The Brothers Grimm: A New Translation

In this week’s Dispatches from The Secret Library, Dr Oliver Tearle enjoys a new translation of the classic fairy tales of the Brothers Grimm

Snow White, Rapunzel, Hansel and Gretel, and Rumpelstiltskin: these names are among those we meet during our earliest years, with the stories they summon never leaving our psyches. Others are better-known under other titles now, at least in the English-speaking world: Little Red-Cap as Little Red Riding-Hood, Ashypet as Cinderella, Briar-Rose as Sleeping Beauty. But the stories are as familiar.

With such a roll-call of classic characters and tales, you might expect to open up a collection of the Tales of the Brothers Grimm and find story after story that sets you off on a trip down childhood-memory lane. So it’s surprising, in some ways, to find that the vast majority of the tales of the Brothers Grimm are completely unknown, outside of these few stalwarts. Many are obscure and have not seeped into the collective consciousness of the West. This makes a new edition of the Tales of Jacob and Wilhelm Grimm perfect reading-matter for this Secret Library column, which revels in the overlooked and underappreciated. It also makes Snow White and Other Tales (Oxford World’s Classics Hardback Collection), a new translation of the Grimms’ fairy stories, fascinating reading.
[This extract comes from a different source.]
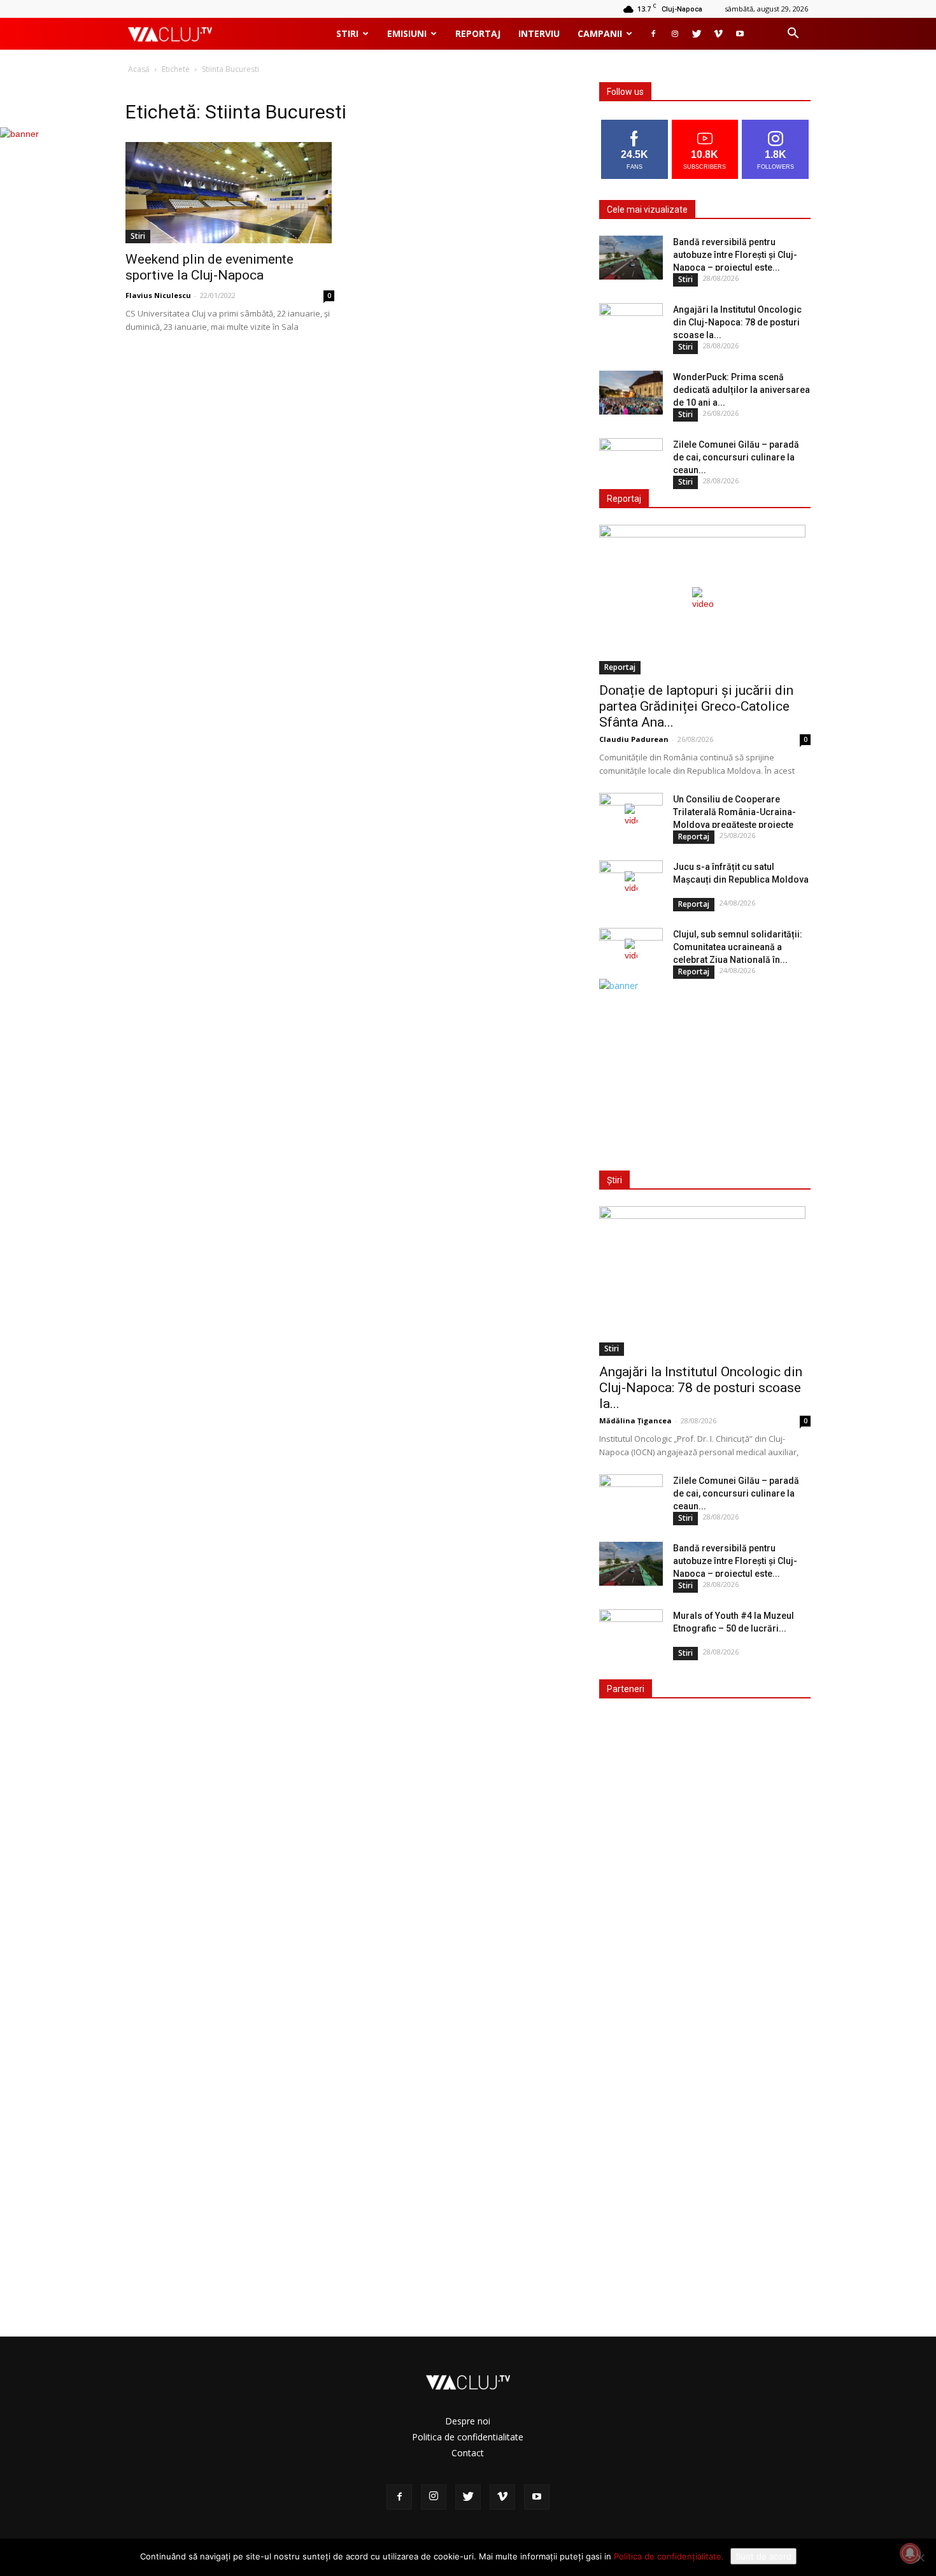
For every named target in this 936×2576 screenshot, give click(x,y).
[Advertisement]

As the translator of this new edition, Joyce Crick, makes clear in her fascinating introduction, her aim is ‘to give the tales back to the Grimms, as if that were possible’ and ‘to place their work in the literary and historical context of German Romanticism, where they had their beginnings’. Crick notes that to call the Grimms’ stories ‘fairy tales’ is to play fast and loose with that term, since ‘there is not a single fairy in any of them’. We get goblins and witches aplenty, and these stories are often touched by the supernatural, but what we never get is actual fairies or anything similar. There were ‘201 plus ten’ stories in the Grimms’ complete collection, and this edition has, perforce, to be a selection rather than a complete collected works. What Crick has done is to select a cross-section of the various kinds of ‘tale’ the Grimms wrote down: not just the ‘fairy’ tales but also animal fables, comic peasant tales, religious tales or Legenden, and others.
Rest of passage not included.